While it is never too late to explain to your child about the money, you can’t explain credit cards and loans to a 5-year-old. You have to take baby steps towards educating them in stages. This will help them grasp the concept of money from a younger age and understand it better.
Here are a few suggestions of things you can teach them at each age period:
The most basic lesson about money is that you have to pay money to buy something. Nothing in life comes free. Though kids will understand it eventually as they grow older, it is important for them to grasp this concept at a very young age.
Teach them about the value of each note and coin by telling them the prices of everyday household things. For example, a toffee costs Rs. 1 but a larger chocolate costs Rs. 20.
Now that your child understands the value of money for different products, the next step is teaching them the basics of savings and expenditure. You can give your child an allowance every month and ask them to split the money and put it into two jars – a spending jar and a saving jar.
Discuss out loud and analyse together whether you really need a particular product or if you could do without it. This helps them understand not to buy products just because they are on sale.
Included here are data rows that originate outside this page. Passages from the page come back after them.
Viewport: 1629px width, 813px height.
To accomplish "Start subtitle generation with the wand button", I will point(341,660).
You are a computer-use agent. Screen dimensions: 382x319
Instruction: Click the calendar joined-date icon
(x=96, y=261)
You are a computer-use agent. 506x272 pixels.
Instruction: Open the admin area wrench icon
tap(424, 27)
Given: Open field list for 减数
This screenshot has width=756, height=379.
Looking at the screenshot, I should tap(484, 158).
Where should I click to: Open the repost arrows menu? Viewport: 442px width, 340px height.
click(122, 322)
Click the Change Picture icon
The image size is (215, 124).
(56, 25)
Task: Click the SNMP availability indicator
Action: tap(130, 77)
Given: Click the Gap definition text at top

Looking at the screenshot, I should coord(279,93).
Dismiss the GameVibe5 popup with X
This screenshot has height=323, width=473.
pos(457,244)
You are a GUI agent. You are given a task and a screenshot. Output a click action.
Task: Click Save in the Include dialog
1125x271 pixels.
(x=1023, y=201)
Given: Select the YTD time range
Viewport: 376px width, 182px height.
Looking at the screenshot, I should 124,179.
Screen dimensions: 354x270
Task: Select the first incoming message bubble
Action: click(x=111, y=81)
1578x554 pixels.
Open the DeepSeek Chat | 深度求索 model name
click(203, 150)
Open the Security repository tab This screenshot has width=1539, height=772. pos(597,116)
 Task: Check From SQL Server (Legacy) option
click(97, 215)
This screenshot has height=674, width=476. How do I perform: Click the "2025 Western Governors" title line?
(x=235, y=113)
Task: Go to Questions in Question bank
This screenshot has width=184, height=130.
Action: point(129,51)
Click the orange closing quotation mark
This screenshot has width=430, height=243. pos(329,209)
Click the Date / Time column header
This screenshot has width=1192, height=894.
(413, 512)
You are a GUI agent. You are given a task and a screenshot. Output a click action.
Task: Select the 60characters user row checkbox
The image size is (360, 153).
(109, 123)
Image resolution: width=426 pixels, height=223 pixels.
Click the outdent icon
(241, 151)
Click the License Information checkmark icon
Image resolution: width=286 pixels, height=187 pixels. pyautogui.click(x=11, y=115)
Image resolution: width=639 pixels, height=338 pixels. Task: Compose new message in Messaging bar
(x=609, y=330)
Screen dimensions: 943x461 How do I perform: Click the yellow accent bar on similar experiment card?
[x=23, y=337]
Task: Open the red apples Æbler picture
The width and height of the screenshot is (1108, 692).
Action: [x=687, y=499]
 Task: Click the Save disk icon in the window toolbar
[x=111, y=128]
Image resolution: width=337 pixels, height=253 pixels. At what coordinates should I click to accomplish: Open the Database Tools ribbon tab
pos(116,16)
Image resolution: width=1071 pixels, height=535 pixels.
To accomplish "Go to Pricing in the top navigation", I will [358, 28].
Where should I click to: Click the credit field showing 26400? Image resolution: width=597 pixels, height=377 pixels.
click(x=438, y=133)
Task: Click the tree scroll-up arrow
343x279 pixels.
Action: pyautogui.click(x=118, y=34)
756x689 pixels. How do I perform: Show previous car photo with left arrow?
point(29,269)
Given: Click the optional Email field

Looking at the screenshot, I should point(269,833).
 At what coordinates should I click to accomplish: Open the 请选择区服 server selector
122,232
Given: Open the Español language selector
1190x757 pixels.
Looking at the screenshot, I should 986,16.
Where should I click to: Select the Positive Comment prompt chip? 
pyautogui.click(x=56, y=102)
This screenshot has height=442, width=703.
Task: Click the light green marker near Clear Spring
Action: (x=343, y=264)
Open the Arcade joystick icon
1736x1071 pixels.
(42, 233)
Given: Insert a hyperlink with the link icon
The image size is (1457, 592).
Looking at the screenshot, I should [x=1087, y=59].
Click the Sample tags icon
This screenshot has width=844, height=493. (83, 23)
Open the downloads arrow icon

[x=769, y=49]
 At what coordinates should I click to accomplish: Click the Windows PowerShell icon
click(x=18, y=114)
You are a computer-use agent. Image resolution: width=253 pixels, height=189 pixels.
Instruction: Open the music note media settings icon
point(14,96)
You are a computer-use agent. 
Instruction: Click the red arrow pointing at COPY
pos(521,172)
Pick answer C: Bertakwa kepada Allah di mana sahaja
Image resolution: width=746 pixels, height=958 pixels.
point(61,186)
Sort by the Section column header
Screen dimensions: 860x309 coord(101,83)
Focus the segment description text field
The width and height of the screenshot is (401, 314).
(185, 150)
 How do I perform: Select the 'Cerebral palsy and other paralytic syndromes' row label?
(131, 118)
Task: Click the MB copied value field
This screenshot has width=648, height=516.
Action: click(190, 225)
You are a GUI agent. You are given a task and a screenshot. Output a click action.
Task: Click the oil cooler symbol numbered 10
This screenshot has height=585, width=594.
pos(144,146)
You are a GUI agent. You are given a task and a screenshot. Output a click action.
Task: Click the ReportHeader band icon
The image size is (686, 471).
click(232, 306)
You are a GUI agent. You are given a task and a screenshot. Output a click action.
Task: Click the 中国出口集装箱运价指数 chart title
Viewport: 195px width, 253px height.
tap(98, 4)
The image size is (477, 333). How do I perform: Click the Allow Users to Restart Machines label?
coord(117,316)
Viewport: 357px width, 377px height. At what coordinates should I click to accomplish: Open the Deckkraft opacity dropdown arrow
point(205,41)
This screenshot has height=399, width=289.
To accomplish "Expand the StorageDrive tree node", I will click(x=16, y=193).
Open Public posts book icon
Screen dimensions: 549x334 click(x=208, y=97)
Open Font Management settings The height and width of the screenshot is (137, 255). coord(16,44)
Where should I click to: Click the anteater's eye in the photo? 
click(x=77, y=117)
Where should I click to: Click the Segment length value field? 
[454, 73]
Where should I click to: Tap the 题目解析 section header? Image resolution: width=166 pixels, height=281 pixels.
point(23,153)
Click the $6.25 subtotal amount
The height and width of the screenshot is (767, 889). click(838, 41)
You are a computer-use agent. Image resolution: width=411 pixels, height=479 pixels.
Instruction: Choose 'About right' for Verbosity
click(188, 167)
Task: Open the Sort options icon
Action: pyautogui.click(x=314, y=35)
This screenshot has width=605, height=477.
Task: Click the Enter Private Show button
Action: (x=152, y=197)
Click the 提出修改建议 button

When your child is in their teens and on the cusp of leaving school and entering college at the right age to learn to about banks, interest and the benefits of saving money sooner rather than later. Take your kids to the bank and open a minor Savings Account for them. Teach them about interest rates, compound interest and how you can make more money by saving at a young age.
Ask your child to save for that guitar or cricket kit that they have always wanted. Since they are slightly expensive, your child will learn to say ‘no’ to unnecessary expenditures like chocolate to buy something he is more passionate about.
Now that your kid is in his late teens, it is essential to be open and discuss college-education expenditure. Be upfront in telling your kid how much of the expense you can handle so that they don’t have unrealistic expectations about college. Ask your children to check out different colleges and the total expenditure including fees, hostel charges, food charges, etc.
Teach them about scholarships and student loans so that they can make an informed decision instead of getting discouraged by the course fees. This way your child will learn about loans, debts, EMIs, etc.
As your child steps into adulthood, explain the concept and the workings of credit cards. You need to clearly explain that they should use a Credit Card only if they can make a full repayment during the next payment cycle.
Let them know, ill-advised expenses and over-spending might see them paying hefty interest with each passing month.
In a nutshell
It is never too late to help your child grow up into a mature and responsible adult with knowledge of the world.